Si le Dave Matthews Band prend tout son sens par sa cohésion et la qualité de ses musiciens, le leader sait varier les ambiances avec humour.

« C’est une vieille chanson que je vais essayer de ne pas massacrer, O.K.? À moins que ce soit pour ça que vous soyez venus ce soir, non? »

Un homme, seul, joue de la guitare.Le groupe américain Dave Matthews Band était sur les plaines d'Abraham dimanche. Photo : Radio-Canada / Alice Chiche

Le mur

Et Matthews a interprété en solo une jolie version de Her On Out. Visiblement comblé d’être au Canada, le chanteur a fait par deux fois allusion au plaisir qu’il avait d’être « de l’autre côté du mur », clin d’œil à la situation qui prévaut à la frontière du Mexique et des États-Unis.

En belle forme, Matthews tient encore bien la route dans la jeune cinquantaine avec des chansons plus ardues au plan vocal comme Warehouse, mais il a perdu un peu de tonus.

Le DMB aime bien interpréter des classiques de la musique populaire et Sledgehammer, de Peter Gabriel, a été impeccable. D’autant plus que la voix de Matthews s’approche beaucoup de celle de Gabriel. Le seul hic, c’est que la chanson a été celle qui a été accueillie par la plus grosse ovation à ce moment du concert (plus ou moins après 90 minutes).

La pétaradante Ants Marching, durant laquelle Carter Beauford vole la vedette à la batterie, la trépidante Rhyme and Reason et l’irrésistible Rapunzel, en fin de parcours, ont largement rétabli l’équilibre. N’empêche, c’est peut-être la touchante You and Me, en ouverture des rappels, qui a été le point fort de la dernière demi-heure.

En dépit d’une prestation de 2 heures et 40 minutes, sur le chemin du retour, j’ai entendu quelqu’un dire que le DMB aurait pu faire plus de « hits ». Peut-être, même si le groupe a pigé dans six de ses neuf albums studio en près de 25 ans. Personnellement, j’aurais bien pris Crash Into Me ou Everyday.

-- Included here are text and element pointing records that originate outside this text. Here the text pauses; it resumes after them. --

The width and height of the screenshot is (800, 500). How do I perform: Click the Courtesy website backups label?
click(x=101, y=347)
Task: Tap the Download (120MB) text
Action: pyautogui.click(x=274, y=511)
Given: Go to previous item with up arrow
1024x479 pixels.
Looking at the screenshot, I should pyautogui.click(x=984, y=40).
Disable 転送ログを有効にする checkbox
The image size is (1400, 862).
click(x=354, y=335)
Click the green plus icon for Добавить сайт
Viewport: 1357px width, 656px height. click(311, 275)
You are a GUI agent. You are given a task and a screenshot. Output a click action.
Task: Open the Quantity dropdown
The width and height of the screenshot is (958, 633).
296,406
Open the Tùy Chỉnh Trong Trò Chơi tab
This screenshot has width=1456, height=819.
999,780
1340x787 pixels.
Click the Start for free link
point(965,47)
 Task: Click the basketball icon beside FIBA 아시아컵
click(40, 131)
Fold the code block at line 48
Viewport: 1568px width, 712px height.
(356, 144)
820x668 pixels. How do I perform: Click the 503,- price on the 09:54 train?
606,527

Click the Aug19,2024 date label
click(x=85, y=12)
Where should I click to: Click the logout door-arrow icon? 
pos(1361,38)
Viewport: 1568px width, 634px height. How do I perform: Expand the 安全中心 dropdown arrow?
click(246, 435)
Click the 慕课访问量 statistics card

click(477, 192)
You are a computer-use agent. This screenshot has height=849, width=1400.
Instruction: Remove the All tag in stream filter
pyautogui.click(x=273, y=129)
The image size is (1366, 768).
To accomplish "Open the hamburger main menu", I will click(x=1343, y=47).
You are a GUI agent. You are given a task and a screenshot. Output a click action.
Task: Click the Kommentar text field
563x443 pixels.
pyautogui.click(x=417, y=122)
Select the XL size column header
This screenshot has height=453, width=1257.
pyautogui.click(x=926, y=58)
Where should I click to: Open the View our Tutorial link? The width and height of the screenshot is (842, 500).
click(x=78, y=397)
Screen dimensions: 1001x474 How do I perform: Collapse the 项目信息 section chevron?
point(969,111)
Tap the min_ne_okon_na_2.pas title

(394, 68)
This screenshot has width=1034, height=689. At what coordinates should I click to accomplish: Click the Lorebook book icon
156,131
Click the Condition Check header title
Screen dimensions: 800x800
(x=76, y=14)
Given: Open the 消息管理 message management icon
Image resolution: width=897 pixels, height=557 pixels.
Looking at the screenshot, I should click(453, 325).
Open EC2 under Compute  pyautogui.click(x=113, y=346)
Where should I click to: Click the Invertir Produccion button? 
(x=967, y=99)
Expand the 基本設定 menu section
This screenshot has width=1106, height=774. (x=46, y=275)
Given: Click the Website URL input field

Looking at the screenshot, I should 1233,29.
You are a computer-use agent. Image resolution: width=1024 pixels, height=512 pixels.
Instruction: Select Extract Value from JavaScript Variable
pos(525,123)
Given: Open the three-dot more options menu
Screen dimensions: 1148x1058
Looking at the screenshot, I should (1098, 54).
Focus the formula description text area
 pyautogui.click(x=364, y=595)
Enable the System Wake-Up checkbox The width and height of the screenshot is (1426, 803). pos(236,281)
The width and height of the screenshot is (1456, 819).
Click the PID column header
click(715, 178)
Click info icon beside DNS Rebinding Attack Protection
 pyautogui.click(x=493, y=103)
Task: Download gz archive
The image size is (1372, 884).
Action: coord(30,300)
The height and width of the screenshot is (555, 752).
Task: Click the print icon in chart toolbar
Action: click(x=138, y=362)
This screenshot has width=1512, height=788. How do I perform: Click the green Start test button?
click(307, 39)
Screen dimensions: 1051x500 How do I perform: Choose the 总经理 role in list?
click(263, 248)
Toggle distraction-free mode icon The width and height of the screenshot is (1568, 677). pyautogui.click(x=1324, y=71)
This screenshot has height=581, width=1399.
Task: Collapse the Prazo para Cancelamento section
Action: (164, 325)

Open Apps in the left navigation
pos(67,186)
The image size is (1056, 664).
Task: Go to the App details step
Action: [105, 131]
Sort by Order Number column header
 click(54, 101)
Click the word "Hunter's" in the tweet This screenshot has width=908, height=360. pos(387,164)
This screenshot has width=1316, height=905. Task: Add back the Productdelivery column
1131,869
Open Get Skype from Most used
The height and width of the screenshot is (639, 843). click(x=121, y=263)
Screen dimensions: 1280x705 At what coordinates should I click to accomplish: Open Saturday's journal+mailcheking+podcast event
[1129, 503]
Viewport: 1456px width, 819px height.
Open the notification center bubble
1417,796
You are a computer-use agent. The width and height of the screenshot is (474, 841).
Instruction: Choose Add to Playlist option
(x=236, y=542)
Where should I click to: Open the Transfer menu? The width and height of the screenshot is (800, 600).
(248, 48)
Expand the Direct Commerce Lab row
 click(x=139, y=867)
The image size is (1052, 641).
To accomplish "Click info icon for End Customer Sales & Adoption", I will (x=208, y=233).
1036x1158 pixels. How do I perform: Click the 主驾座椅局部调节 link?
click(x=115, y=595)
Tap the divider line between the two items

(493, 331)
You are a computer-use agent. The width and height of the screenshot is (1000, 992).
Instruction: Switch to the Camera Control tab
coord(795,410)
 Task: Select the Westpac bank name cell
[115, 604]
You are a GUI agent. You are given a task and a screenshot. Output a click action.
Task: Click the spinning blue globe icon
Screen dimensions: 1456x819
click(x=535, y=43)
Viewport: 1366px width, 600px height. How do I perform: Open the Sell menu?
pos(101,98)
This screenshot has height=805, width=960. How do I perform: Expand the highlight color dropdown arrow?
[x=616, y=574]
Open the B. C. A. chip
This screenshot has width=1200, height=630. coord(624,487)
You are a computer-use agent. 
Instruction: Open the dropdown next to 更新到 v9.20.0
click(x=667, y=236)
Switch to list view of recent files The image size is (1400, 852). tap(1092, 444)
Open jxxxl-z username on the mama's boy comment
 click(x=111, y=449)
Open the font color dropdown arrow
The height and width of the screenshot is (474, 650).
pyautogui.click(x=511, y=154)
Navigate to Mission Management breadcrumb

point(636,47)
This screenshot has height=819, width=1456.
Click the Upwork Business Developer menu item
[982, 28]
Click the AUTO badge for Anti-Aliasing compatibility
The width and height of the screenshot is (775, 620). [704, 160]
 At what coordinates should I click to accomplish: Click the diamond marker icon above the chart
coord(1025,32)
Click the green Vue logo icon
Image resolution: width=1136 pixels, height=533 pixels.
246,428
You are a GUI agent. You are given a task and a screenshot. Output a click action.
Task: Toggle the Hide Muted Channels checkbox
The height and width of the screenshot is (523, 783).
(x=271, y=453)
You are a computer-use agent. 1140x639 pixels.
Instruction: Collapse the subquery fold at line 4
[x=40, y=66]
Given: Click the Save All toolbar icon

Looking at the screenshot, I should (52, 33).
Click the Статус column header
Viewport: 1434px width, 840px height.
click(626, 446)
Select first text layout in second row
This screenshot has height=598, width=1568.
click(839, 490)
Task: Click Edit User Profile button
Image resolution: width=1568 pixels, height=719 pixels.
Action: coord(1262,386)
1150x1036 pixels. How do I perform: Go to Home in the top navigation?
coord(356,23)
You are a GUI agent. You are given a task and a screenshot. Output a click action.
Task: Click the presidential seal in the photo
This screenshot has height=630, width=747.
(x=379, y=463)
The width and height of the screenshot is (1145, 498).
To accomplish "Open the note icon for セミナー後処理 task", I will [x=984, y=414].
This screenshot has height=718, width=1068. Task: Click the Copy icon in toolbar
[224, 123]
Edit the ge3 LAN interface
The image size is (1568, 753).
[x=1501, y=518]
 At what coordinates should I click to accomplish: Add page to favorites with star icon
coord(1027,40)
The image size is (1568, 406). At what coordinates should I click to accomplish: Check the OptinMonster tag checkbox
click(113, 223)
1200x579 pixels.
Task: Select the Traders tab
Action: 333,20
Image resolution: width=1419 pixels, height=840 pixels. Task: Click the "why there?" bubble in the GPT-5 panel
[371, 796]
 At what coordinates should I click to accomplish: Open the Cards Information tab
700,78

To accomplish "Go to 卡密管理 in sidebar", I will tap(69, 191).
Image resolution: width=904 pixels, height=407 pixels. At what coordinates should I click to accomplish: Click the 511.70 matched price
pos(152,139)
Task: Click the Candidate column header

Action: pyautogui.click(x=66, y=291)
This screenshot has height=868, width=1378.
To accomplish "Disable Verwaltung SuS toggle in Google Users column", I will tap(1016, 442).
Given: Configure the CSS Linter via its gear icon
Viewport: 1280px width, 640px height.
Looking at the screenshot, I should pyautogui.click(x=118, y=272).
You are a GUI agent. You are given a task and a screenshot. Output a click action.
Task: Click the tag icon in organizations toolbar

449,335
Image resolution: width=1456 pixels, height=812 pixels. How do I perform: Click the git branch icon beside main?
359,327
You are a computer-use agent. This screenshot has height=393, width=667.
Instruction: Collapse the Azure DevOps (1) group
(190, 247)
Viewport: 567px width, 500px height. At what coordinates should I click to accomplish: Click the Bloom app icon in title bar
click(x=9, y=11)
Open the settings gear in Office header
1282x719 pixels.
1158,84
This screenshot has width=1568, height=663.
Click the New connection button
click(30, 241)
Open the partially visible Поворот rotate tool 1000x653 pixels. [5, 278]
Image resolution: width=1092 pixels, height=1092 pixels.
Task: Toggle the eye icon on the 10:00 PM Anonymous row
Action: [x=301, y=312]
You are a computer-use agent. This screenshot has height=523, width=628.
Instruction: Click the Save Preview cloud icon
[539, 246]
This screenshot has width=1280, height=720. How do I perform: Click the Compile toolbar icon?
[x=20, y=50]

Mais c’est le couteau à double tranchant d’un concert de ce groupe. Tu ne sais jamais ce qui t’attend, ce qui augmente le plaisir, selon moi, mais tu n’entendras peut-être pas « ta » chanson.

Au fond, un concert du Dave Matthews Band, c’est un peu comme jouer à la loterie : on ne sait jamais quel numéro va sortir du boulier. Cela dit, au terme d’une prestation comme celle d’hier, il faut quand même admettre qu’il n’y a vraiment pas beaucoup de perdants.